From Against the Grain, we bring you this conversation with Dan Berger, the author of Outlaws of America: The Weather Underground and the Politics of Solidarity (AK Press, 2006). Berger is a writer, activist, and a PhD candidate at the University of Pennsylvania. He is also the co-editor of Letters From Young Activists (Nation Books, 2005). In this conversation with Sasha Lilly, Berger describes the origins and evolution of the Weatherman and the Weather Underground.

Segment 2: "From the Archives: Herbert Marcuse (1970)"

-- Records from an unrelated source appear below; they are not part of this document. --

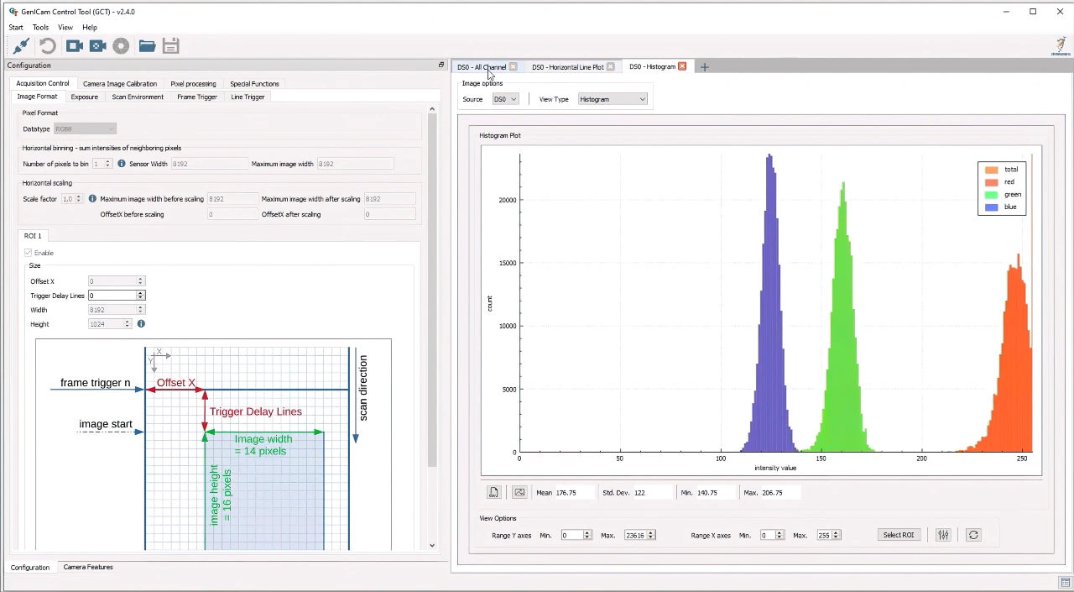Add a new view tab with plus
Image resolution: width=1074 pixels, height=592 pixels.
705,67
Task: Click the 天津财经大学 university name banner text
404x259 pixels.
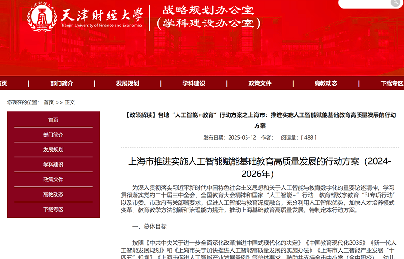Action: pyautogui.click(x=101, y=14)
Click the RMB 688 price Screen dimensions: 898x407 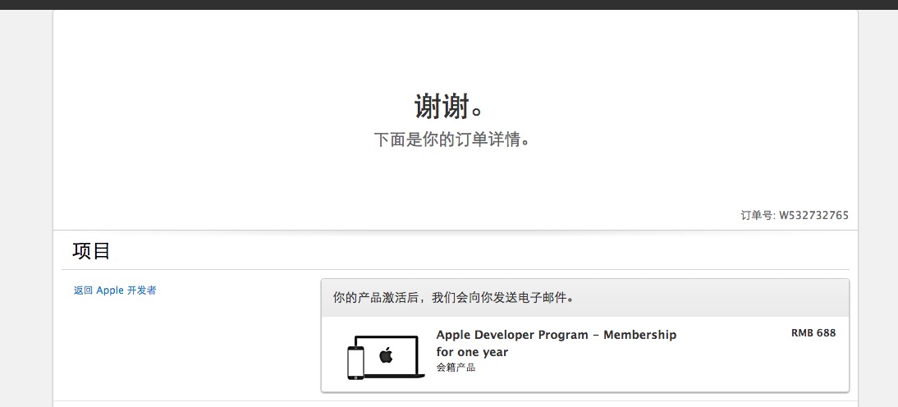(813, 333)
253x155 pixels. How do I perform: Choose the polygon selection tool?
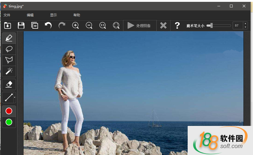click(9, 60)
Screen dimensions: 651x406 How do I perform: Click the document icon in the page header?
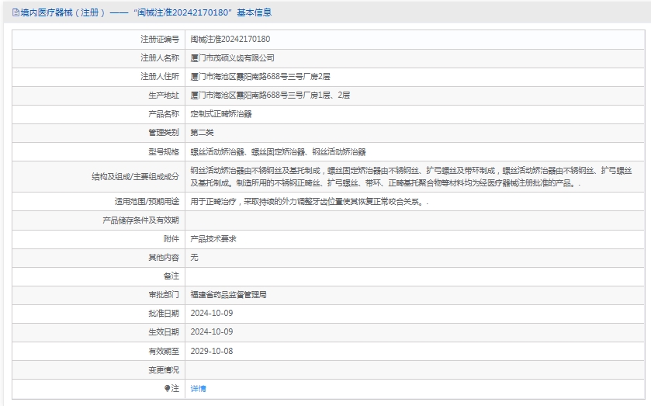pos(16,13)
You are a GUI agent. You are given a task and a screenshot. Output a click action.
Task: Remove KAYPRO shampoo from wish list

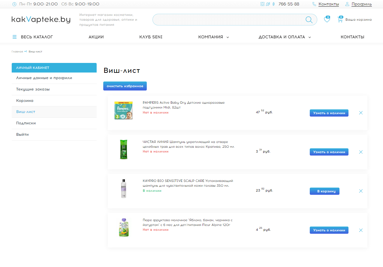[x=361, y=191]
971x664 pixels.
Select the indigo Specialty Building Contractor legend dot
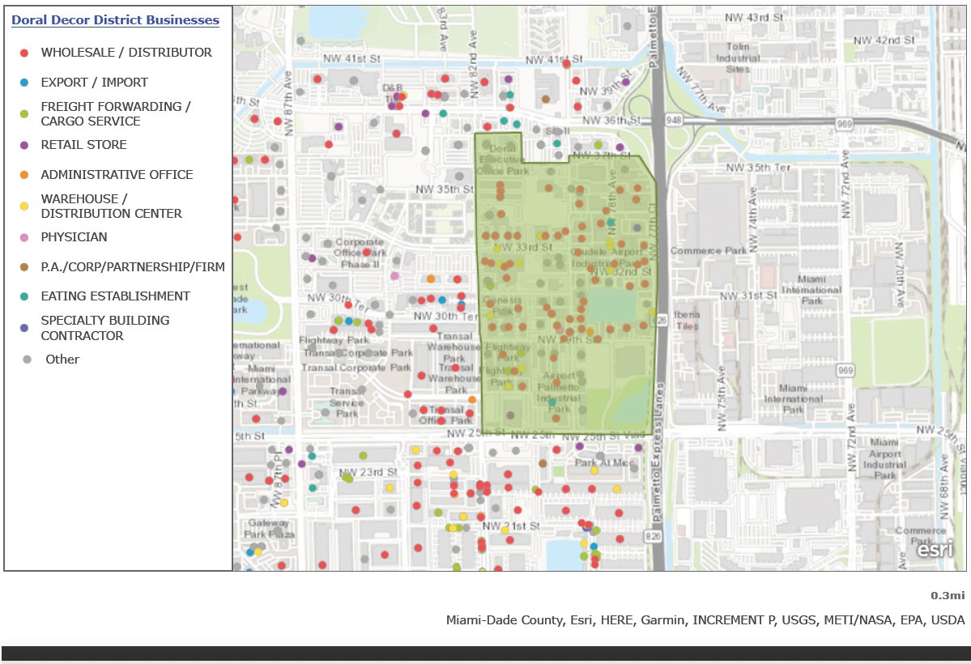[x=24, y=328]
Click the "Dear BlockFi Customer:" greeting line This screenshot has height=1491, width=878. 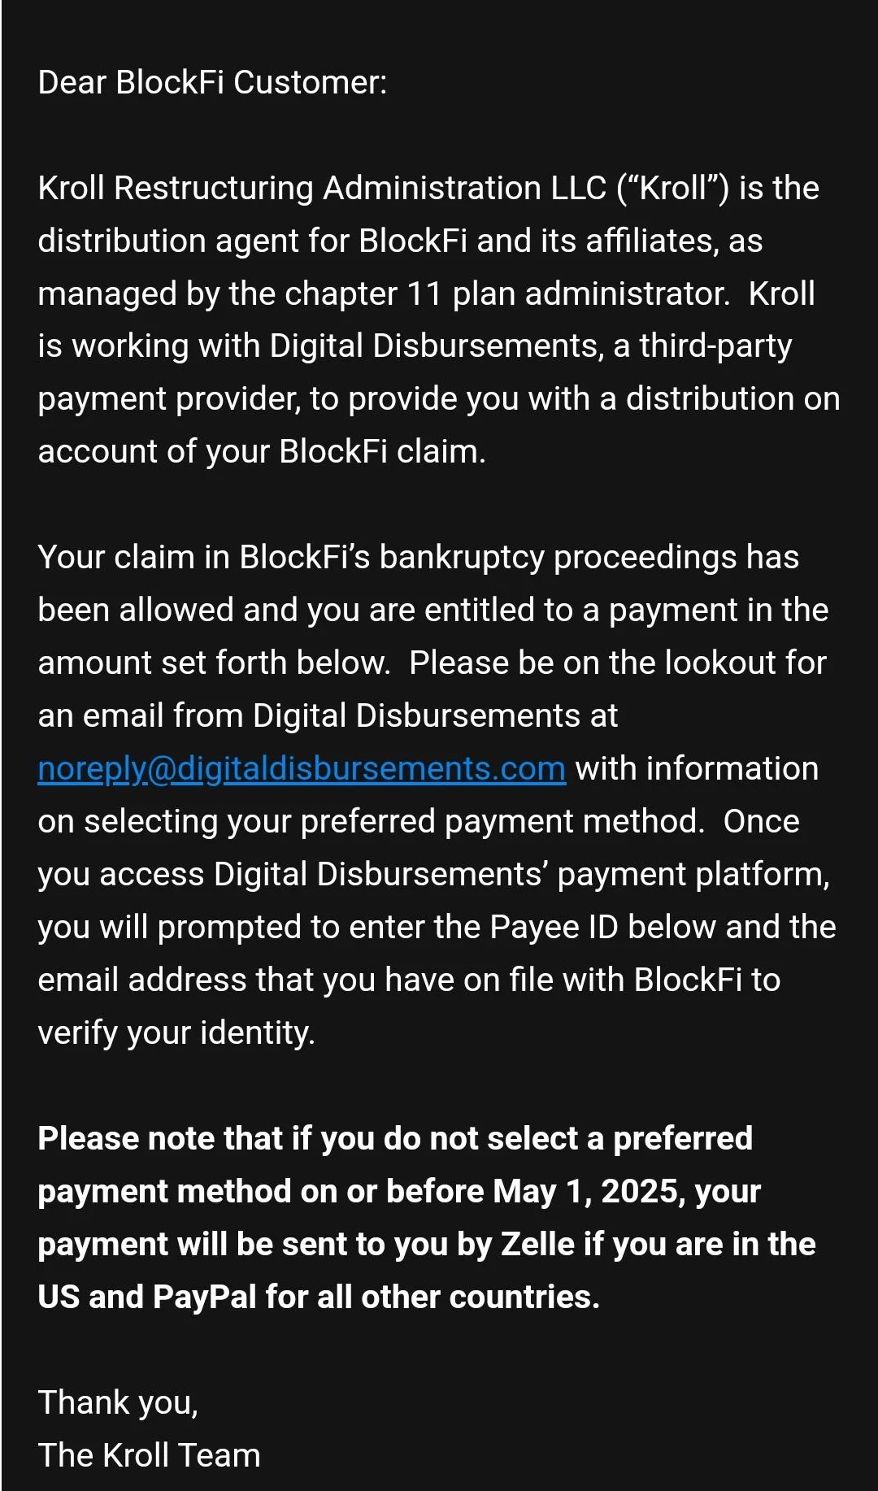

Real Media. MP3. Time: 13:34.
Herbert Marcuse was a major intellectual influence on the New Left in the 1960s and 1970s. Here, we present a portion of a speech he delivered in October of 1970 at the Ford Hall Forum. The full speech is available on line at the following Web site: www.marcuse.org/herbert/soundvideo.htm. Here is a short biography, also from the previous Web site (http://www.marcuse.org/herbert/): "Herbert Marcuse was born in Berlin on July 19,1898. After completing his Ph.D. thesis at the University of Freiburg in 1922, he moved to Berlin, where he worked in the book trade. He returned to Freiburg in 1929 to write a habilitation (professor's dissertation) with Martin Heidegger. In 1933, since he would not be allowed to complete that project under the Nazis, Herbert began work at the Frankfurt Institute for Social Research, a Marxist-oriented think-tank (as we might say today). He emigrated from Germany that same year, going first to Switzerland, then the United States, where he became a citizen in 1940. During World War II he worked for the US Office of Strategic Services (forerunner of the CIA), analyzing intelligence reports about Germany (1942-45-51). In 1952 Herbert began a university teaching career as a political theorist, first at Columbia and Harvard, then at Brandeis from 1954 to 1965, and finally (already retirement-age), at the University of California, San Diego. His critiques of capitalist society (especially his 1955 synthesis of Marx and Freud, Eros and Civilization, and his 1964 book One-Dimensional Man) resonated with the concerns of the leftist student movement in the 1960s. Because of his willingness to engage seriously with (and support) student protesters, Herbert soon became known as "the father of the new left" (a term he disliked and rejected). He had many speaking engagements in the US and Europe in the late 1960s and in the 1970s. He died on July 29, 1979, after suffering a stroke during a visit to Germany."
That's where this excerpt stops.